DETECTING TWO FLIPPED BITS
There is a less memory-intensive method for detecting and correcting a single flipped bit, as well as detecting (but not correcting) the much lower probability event of a tag with two flipped bits.
This may be done by encoding the tag not directly but by using a modification of a schema, originally invented by Richard Hamming, known as SECDEC, or Single Error Correction Double Error Detection.
This schema uses additional parity bits calculated based on the payload data. As the name implies, the algorithm only allows for correction of one flipped bit but does allow for detection of a second flipped bit. The RFID system designer has to include recourse in the architecture to handle the much less common situation of dual flipped bits on a single tag.
Essentially, the technique calculates error correction parity bits using the bitwise representation of the data. Then, the technique calculates an additional, dual error detection parity bit over the data and the calculated parity bits.
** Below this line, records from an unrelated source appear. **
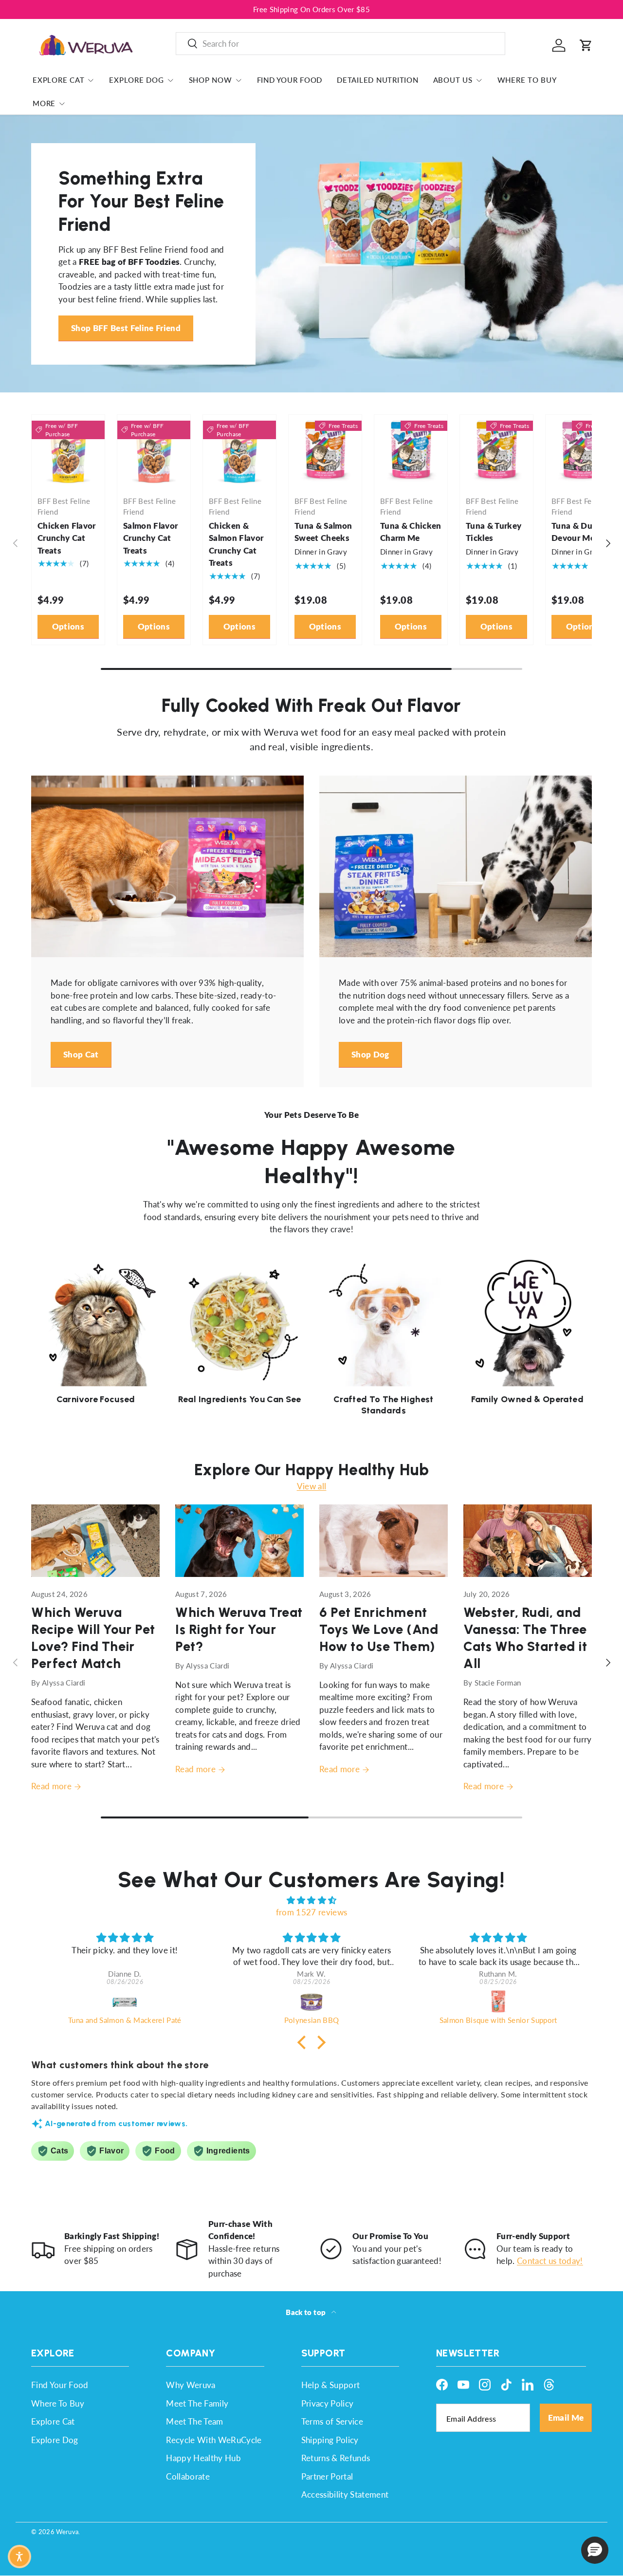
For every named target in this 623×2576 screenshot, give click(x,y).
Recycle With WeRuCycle (213, 2440)
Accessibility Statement (345, 2494)
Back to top (306, 2312)
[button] (586, 45)
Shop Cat (81, 1054)
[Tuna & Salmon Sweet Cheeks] (325, 451)
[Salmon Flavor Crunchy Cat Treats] (153, 451)
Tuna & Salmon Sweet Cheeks (323, 531)
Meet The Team (194, 2421)
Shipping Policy (330, 2440)
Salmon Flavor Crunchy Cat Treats (150, 538)
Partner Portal (327, 2476)
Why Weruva (190, 2385)
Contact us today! (550, 2261)
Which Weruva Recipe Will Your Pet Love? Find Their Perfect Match (93, 1637)
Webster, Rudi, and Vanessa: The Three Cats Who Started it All (525, 1637)
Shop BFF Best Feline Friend (126, 328)
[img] (311, 1900)
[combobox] (340, 44)
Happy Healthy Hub (203, 2458)
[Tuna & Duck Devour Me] (582, 451)
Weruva (67, 2532)
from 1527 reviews (312, 1912)
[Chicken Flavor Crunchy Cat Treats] (68, 451)
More (44, 103)
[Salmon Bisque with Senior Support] (498, 2001)
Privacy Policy (327, 2403)
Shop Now (210, 79)
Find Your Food (290, 79)
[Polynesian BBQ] (311, 2001)
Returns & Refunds (335, 2458)
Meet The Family (197, 2403)
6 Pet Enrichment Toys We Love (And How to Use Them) (378, 1629)
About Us (453, 79)
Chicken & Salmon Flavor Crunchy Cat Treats (236, 544)
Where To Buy (527, 79)
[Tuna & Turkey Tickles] (496, 451)
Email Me (566, 2417)
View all (312, 1486)
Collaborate (188, 2476)
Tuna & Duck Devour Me (576, 531)
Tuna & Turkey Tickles (493, 531)
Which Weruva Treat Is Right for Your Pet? (239, 1629)
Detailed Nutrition (378, 79)
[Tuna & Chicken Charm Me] (410, 451)
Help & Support (330, 2385)
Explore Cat (58, 79)
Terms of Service (332, 2421)
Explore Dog (136, 79)
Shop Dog (370, 1054)
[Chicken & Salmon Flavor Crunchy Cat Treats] (239, 451)
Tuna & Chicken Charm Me (410, 531)
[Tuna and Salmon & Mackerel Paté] (125, 2001)
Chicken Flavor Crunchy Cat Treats (66, 538)
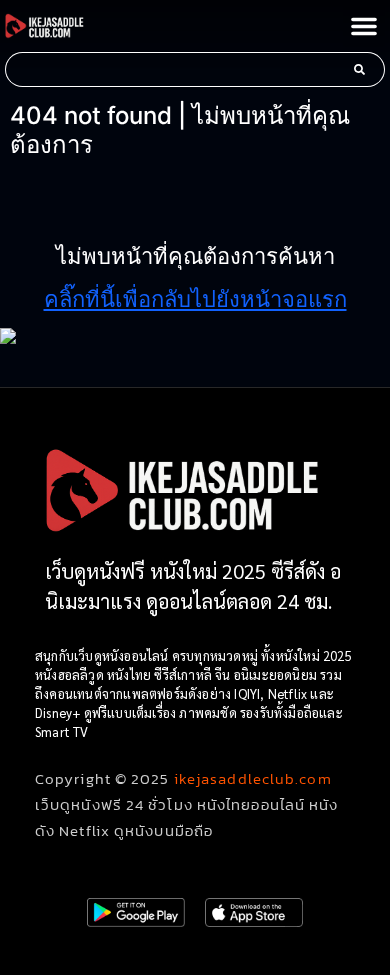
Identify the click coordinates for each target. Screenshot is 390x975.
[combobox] (174, 69)
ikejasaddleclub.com (253, 778)
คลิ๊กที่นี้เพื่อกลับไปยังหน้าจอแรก (195, 299)
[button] (364, 26)
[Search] (364, 69)
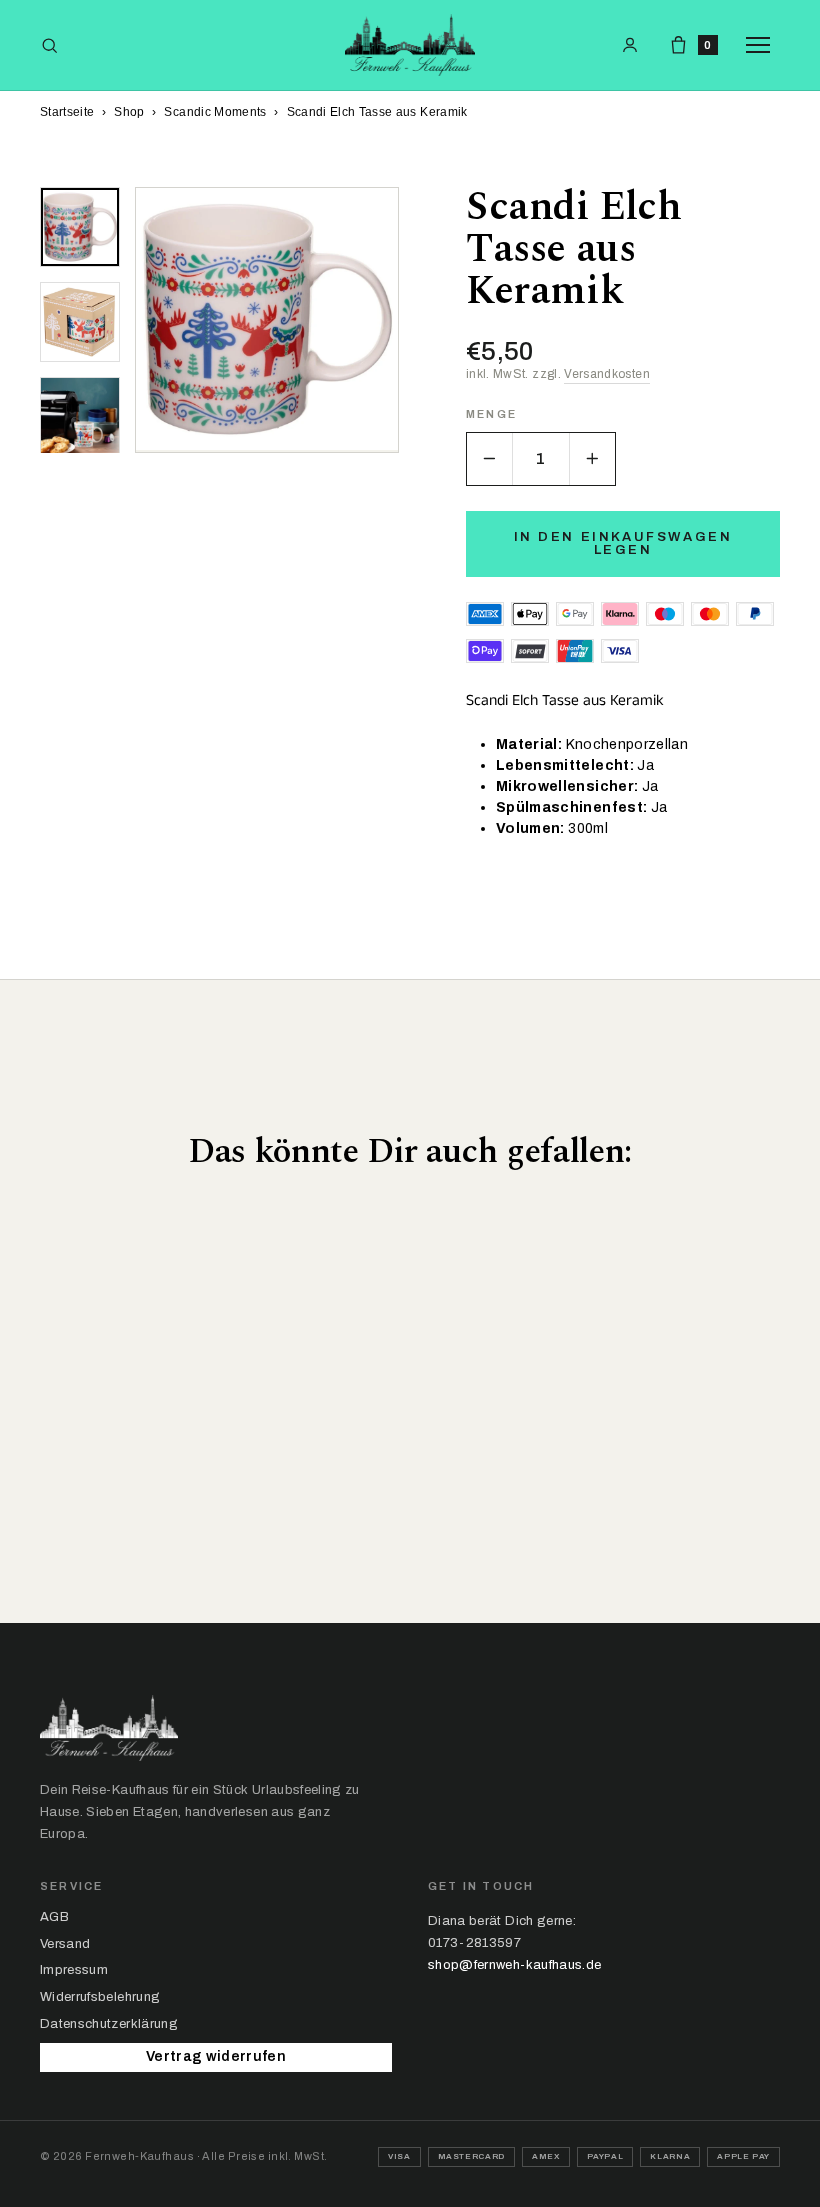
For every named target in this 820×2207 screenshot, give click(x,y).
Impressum (74, 1970)
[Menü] (763, 45)
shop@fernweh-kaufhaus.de (514, 1965)
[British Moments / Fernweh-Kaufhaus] (410, 45)
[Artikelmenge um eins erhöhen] (592, 459)
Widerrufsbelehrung (100, 1997)
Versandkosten (607, 374)
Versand (65, 1944)
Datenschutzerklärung (109, 2024)
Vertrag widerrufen (216, 2056)
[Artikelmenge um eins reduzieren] (490, 459)
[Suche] (49, 45)
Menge (491, 414)
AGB (54, 1917)
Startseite (67, 112)
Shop (129, 112)
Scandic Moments (215, 112)
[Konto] (630, 45)
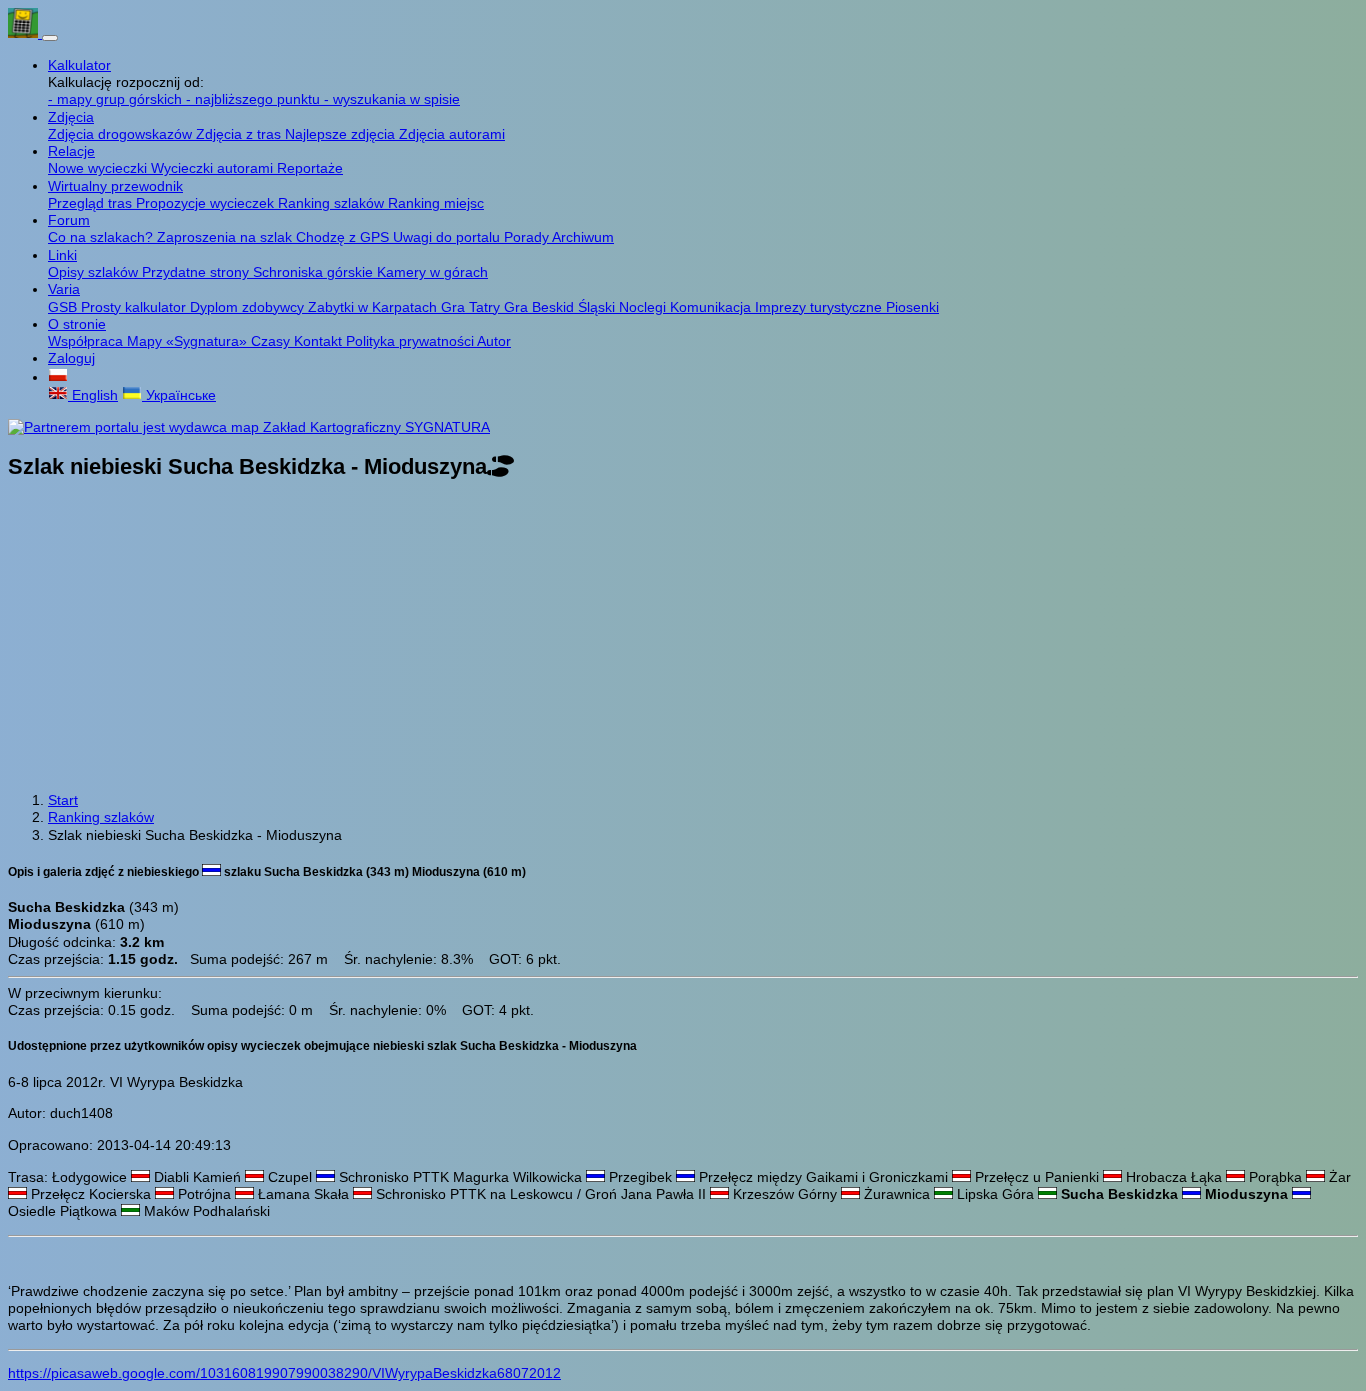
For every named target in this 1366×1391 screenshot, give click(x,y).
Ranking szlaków (333, 203)
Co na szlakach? (102, 237)
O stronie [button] (77, 324)
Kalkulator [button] (79, 65)
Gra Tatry (472, 307)
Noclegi (644, 307)
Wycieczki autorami (214, 168)
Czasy (272, 341)
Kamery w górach (432, 272)
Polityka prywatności (411, 341)
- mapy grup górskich (117, 99)
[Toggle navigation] (50, 38)
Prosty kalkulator (135, 307)
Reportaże (310, 168)
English (93, 395)
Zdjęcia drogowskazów (122, 134)
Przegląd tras (92, 203)
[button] (58, 377)
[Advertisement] (683, 638)
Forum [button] (69, 220)
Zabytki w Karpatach (374, 307)
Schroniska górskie (315, 272)
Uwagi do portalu (448, 237)
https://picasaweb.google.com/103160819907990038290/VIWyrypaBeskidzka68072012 (284, 1373)
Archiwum (583, 237)
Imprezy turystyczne (820, 307)
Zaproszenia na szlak (226, 237)
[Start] (25, 33)
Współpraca (87, 341)
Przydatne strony (197, 272)
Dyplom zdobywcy (249, 307)
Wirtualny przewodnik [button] (115, 186)
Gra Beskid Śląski (561, 307)
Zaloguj (71, 358)
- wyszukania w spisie (392, 99)
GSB (64, 307)
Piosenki (912, 307)
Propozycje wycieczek (207, 203)
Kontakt (320, 341)
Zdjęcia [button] (71, 117)
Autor (494, 341)
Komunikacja (712, 307)
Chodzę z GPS (344, 237)
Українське (179, 395)
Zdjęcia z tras (240, 134)
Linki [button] (62, 255)
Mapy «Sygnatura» (189, 341)
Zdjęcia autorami (452, 134)
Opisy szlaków (95, 272)
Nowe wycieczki (99, 168)
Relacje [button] (71, 151)
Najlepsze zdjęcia (342, 134)
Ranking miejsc (436, 203)
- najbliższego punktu (255, 99)
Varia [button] (64, 289)
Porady (528, 237)
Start (63, 800)
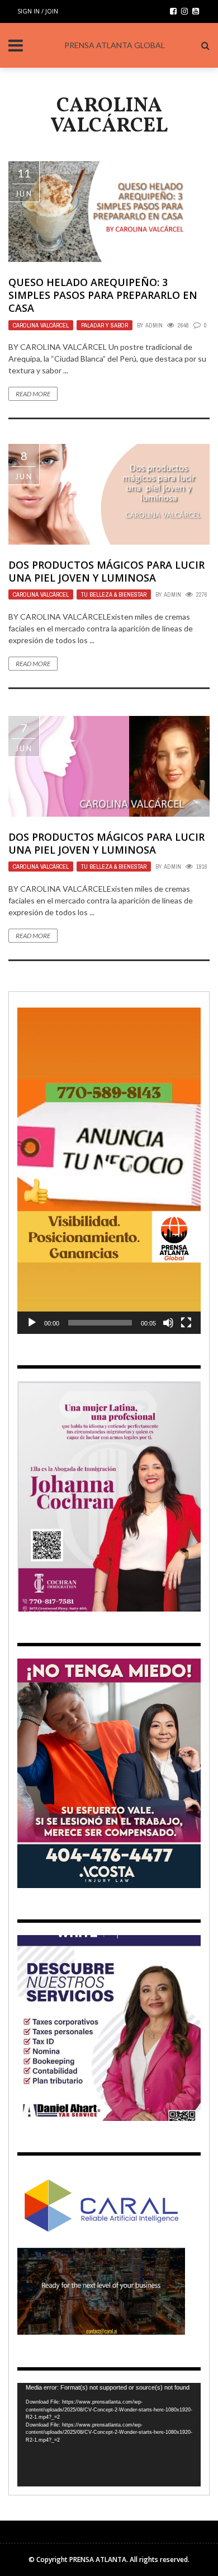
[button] (109, 1170)
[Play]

View a simple example, here.
SECDED allows for the checking of 120 bits of data with error-correction parity bits and one dual-error detection bit or ~94% of the available memory to be used, a threefold improvement on the ‘majority rules’ algorithm. Additional partitioning of the data payload further improves the scheme, allowing for the reliable correction of two flipped bits in ~96% of potential occurrences. Using ε = 10-6 this allows for encoding of 120 bits of data with irrecoverable data loss in only a 1 in 1.54 billion tags.
CONCLUSION
In NovaTag’s implementation of SECDED, we encode the requested user data in the EPC data field. The vast majority of the time, this data is 96 bits or fewer. We process the data and encode the appropriate parity data in the user memory. Implementation of error checking can be done on the back end of the system at the user’s discretion without disrupting any previously established encoding schema.